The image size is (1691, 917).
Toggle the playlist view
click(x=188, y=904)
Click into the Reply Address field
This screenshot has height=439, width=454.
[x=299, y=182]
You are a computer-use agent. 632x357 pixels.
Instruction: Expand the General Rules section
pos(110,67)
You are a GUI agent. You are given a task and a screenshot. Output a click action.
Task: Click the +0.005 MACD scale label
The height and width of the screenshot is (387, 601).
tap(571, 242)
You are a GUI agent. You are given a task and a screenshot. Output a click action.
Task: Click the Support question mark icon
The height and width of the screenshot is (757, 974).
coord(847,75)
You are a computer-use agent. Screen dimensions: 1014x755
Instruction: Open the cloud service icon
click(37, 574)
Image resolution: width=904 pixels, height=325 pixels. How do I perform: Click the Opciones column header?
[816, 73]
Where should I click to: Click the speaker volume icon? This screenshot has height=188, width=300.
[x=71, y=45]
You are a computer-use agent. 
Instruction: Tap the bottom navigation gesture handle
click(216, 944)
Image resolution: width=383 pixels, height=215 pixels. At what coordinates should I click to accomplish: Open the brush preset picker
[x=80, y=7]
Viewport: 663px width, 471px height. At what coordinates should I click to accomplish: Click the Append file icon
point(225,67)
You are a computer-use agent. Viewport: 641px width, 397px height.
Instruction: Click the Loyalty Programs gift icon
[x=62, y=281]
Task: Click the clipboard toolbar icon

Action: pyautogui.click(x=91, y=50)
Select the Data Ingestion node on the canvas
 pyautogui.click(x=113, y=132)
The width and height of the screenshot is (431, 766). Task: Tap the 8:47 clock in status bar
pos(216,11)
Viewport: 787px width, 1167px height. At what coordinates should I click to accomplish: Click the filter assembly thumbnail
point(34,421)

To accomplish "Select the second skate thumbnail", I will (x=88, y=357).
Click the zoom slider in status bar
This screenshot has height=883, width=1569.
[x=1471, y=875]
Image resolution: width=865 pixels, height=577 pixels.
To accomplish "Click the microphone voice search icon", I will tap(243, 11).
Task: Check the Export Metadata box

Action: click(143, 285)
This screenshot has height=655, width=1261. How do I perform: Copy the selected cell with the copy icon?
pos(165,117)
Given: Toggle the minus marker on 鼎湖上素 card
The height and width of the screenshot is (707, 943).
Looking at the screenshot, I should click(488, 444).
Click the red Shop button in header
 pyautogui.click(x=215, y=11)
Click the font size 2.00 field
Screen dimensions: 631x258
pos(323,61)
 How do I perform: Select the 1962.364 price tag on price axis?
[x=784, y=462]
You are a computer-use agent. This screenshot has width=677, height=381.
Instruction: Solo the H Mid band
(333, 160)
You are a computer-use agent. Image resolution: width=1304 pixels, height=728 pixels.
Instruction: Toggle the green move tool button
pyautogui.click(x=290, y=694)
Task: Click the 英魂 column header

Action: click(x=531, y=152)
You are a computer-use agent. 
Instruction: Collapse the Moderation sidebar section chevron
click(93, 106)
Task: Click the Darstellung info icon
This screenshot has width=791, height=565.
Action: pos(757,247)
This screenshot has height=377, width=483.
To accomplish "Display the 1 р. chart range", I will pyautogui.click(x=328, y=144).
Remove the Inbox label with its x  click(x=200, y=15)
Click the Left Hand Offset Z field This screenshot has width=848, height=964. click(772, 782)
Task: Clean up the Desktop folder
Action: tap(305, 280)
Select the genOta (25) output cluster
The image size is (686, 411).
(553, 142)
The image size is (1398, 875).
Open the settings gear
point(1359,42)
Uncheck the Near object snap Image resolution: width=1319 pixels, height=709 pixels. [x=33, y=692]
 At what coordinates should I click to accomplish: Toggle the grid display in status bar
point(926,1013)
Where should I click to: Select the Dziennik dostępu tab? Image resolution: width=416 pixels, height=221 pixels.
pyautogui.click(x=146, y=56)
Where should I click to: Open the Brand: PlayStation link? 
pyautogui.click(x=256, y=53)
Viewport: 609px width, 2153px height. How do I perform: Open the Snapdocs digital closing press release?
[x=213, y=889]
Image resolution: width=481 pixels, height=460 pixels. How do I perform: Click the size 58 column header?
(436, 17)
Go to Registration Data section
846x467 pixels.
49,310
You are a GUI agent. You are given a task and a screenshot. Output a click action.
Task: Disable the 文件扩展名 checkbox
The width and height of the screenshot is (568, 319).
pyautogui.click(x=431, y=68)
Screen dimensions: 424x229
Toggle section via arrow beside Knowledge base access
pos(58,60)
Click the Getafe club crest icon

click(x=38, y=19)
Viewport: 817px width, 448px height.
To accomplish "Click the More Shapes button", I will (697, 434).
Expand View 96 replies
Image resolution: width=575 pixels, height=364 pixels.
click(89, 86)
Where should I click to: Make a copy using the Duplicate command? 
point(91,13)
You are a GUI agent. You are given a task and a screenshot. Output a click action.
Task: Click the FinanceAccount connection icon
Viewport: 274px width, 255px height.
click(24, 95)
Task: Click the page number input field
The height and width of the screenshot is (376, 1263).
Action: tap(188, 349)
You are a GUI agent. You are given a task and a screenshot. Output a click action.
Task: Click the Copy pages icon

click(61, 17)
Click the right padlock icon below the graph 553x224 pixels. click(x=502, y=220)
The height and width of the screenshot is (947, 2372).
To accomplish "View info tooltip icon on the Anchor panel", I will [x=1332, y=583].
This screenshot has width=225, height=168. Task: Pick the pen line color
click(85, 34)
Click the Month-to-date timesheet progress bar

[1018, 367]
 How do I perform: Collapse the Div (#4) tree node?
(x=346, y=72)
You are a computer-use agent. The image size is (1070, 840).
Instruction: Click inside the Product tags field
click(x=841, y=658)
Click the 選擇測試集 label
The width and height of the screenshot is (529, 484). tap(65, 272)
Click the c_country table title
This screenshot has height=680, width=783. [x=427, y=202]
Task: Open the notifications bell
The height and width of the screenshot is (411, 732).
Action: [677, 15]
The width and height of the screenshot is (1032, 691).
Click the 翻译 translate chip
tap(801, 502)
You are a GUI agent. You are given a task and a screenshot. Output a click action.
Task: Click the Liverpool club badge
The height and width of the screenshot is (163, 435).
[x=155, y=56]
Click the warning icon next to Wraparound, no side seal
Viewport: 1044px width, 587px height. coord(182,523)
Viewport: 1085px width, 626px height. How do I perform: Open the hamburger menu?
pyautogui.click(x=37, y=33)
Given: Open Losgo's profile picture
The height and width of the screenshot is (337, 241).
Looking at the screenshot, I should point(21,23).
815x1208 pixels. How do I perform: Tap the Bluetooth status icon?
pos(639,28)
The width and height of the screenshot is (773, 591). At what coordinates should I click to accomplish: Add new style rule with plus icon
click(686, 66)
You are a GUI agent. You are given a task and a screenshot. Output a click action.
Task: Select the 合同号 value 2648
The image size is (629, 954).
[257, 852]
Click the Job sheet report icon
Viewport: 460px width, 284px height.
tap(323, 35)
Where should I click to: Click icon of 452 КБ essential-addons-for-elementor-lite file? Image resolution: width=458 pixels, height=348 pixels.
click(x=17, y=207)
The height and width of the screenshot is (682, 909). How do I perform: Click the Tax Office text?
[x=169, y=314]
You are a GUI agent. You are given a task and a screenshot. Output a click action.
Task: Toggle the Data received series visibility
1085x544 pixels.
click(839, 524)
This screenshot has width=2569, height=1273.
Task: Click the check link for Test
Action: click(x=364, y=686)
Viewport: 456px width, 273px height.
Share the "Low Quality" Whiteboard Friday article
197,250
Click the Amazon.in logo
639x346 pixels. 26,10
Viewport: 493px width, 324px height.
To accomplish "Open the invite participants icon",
————
(Instructions for the task):
Copy all of the items above verbatim, line for line.

(Expected output):
The image size is (1691, 917).
Toggle the playlist view
click(x=188, y=904)
Click into the Reply Address field
This screenshot has height=439, width=454.
[x=299, y=182]
You are a computer-use agent. 632x357 pixels.
Instruction: Expand the General Rules section
pos(110,67)
You are a GUI agent. You are given a task and a screenshot. Output a click action.
Task: Click the +0.005 MACD scale label
The height and width of the screenshot is (387, 601).
tap(571, 242)
You are a GUI agent. You are given a task and a screenshot. Output a click action.
Task: Click the Support question mark icon
The height and width of the screenshot is (757, 974).
coord(847,75)
You are a computer-use agent. Screen dimensions: 1014x755
Instruction: Open the cloud service icon
click(37, 574)
Image resolution: width=904 pixels, height=325 pixels. How do I perform: Click the Opciones column header?
[816, 73]
Where should I click to: Click the speaker volume icon? This screenshot has height=188, width=300.
[x=71, y=45]
You are a computer-use agent. 
Instruction: Tap the bottom navigation gesture handle
click(216, 944)
Image resolution: width=383 pixels, height=215 pixels. At what coordinates should I click to accomplish: Open the brush preset picker
[x=80, y=7]
Viewport: 663px width, 471px height. At what coordinates should I click to accomplish: Click the Append file icon
point(225,67)
You are a computer-use agent. Viewport: 641px width, 397px height.
Instruction: Click the Loyalty Programs gift icon
[x=62, y=281]
Task: Click the clipboard toolbar icon

Action: pyautogui.click(x=91, y=50)
Select the Data Ingestion node on the canvas
 pyautogui.click(x=113, y=132)
The width and height of the screenshot is (431, 766). Task: Tap the 8:47 clock in status bar
pos(216,11)
Viewport: 787px width, 1167px height. At what coordinates should I click to accomplish: Click the filter assembly thumbnail
point(34,421)

To accomplish "Select the second skate thumbnail", I will (x=88, y=357).
Click the zoom slider in status bar
This screenshot has height=883, width=1569.
[x=1471, y=875]
Image resolution: width=865 pixels, height=577 pixels.
To accomplish "Click the microphone voice search icon", I will tap(243, 11).
Task: Check the Export Metadata box

Action: click(143, 285)
This screenshot has height=655, width=1261. How do I perform: Copy the selected cell with the copy icon?
pos(165,117)
Given: Toggle the minus marker on 鼎湖上素 card
The height and width of the screenshot is (707, 943).
Looking at the screenshot, I should click(488, 444).
Click the red Shop button in header
 pyautogui.click(x=215, y=11)
Click the font size 2.00 field
Screen dimensions: 631x258
pos(323,61)
 How do I perform: Select the 1962.364 price tag on price axis?
[x=784, y=462]
You are a computer-use agent. This screenshot has width=677, height=381.
Instruction: Solo the H Mid band
(333, 160)
You are a computer-use agent. Image resolution: width=1304 pixels, height=728 pixels.
Instruction: Toggle the green move tool button
pyautogui.click(x=290, y=694)
Task: Click the 英魂 column header

Action: click(x=531, y=152)
You are a computer-use agent. 
Instruction: Collapse the Moderation sidebar section chevron
click(93, 106)
Task: Click the Darstellung info icon
This screenshot has width=791, height=565.
Action: pos(757,247)
This screenshot has height=377, width=483.
To accomplish "Display the 1 р. chart range", I will pyautogui.click(x=328, y=144).
Remove the Inbox label with its x  click(x=200, y=15)
Click the Left Hand Offset Z field This screenshot has width=848, height=964. click(772, 782)
Task: Clean up the Desktop folder
Action: tap(305, 280)
Select the genOta (25) output cluster
The image size is (686, 411).
(553, 142)
The image size is (1398, 875).
Open the settings gear
point(1359,42)
Uncheck the Near object snap Image resolution: width=1319 pixels, height=709 pixels. [x=33, y=692]
 At what coordinates should I click to accomplish: Toggle the grid display in status bar
point(926,1013)
Where should I click to: Select the Dziennik dostępu tab? Image resolution: width=416 pixels, height=221 pixels.
pyautogui.click(x=146, y=56)
Where should I click to: Open the Brand: PlayStation link? 
pyautogui.click(x=256, y=53)
Viewport: 609px width, 2153px height. How do I perform: Open the Snapdocs digital closing press release?
[x=213, y=889]
Image resolution: width=481 pixels, height=460 pixels. How do I perform: Click the size 58 column header?
(436, 17)
Go to Registration Data section
846x467 pixels.
49,310
You are a GUI agent. You are given a task and a screenshot. Output a click action.
Task: Disable the 文件扩展名 checkbox
The width and height of the screenshot is (568, 319).
pyautogui.click(x=431, y=68)
Screen dimensions: 424x229
Toggle section via arrow beside Knowledge base access
pos(58,60)
Click the Getafe club crest icon

click(x=38, y=19)
Viewport: 817px width, 448px height.
To accomplish "Click the More Shapes button", I will (697, 434).
Expand View 96 replies
Image resolution: width=575 pixels, height=364 pixels.
click(89, 86)
Where should I click to: Make a copy using the Duplicate command? 
point(91,13)
You are a GUI agent. You are given a task and a screenshot. Output a click action.
Task: Click the FinanceAccount connection icon
Viewport: 274px width, 255px height.
click(24, 95)
Task: Click the page number input field
The height and width of the screenshot is (376, 1263).
Action: tap(188, 349)
You are a GUI agent. You are given a task and a screenshot. Output a click action.
Task: Click the Copy pages icon

click(61, 17)
Click the right padlock icon below the graph 553x224 pixels. click(x=502, y=220)
The height and width of the screenshot is (947, 2372).
To accomplish "View info tooltip icon on the Anchor panel", I will [x=1332, y=583].
This screenshot has width=225, height=168. Task: Pick the pen line color
click(85, 34)
Click the Month-to-date timesheet progress bar

[1018, 367]
 How do I perform: Collapse the Div (#4) tree node?
(x=346, y=72)
You are a computer-use agent. The image size is (1070, 840).
Instruction: Click inside the Product tags field
click(x=841, y=658)
Click the 選擇測試集 label
The width and height of the screenshot is (529, 484). tap(65, 272)
Click the c_country table title
This screenshot has height=680, width=783. [x=427, y=202]
Task: Open the notifications bell
The height and width of the screenshot is (411, 732).
Action: [677, 15]
The width and height of the screenshot is (1032, 691).
Click the 翻译 translate chip
tap(801, 502)
You are a GUI agent. You are given a task and a screenshot. Output a click action.
Task: Click the Liverpool club badge
The height and width of the screenshot is (163, 435).
[x=155, y=56]
Click the warning icon next to Wraparound, no side seal
Viewport: 1044px width, 587px height. coord(182,523)
Viewport: 1085px width, 626px height. How do I perform: Open the hamburger menu?
pyautogui.click(x=37, y=33)
Given: Open Losgo's profile picture
The height and width of the screenshot is (337, 241).
Looking at the screenshot, I should point(21,23).
815x1208 pixels. How do I perform: Tap the Bluetooth status icon?
pos(639,28)
The width and height of the screenshot is (773, 591). At what coordinates should I click to accomplish: Add new style rule with plus icon
click(686, 66)
You are a GUI agent. You are given a task and a screenshot. Output a click action.
Task: Select the 合同号 value 2648
The image size is (629, 954).
[257, 852]
Click the Job sheet report icon
Viewport: 460px width, 284px height.
tap(323, 35)
Where should I click to: Click icon of 452 КБ essential-addons-for-elementor-lite file? Image resolution: width=458 pixels, height=348 pixels.
click(x=17, y=207)
The height and width of the screenshot is (682, 909). How do I perform: Click the Tax Office text?
[x=169, y=314]
You are a GUI agent. You are given a task and a screenshot. Output a click action.
Task: Toggle the Data received series visibility
1085x544 pixels.
click(839, 524)
This screenshot has width=2569, height=1273.
Task: Click the check link for Test
Action: click(x=364, y=686)
Viewport: 456px width, 273px height.
Share the "Low Quality" Whiteboard Friday article
197,250
Click the Amazon.in logo
639x346 pixels. 26,10
Viewport: 493px width, 324px height.
To accomplish "Open the invite participants icon",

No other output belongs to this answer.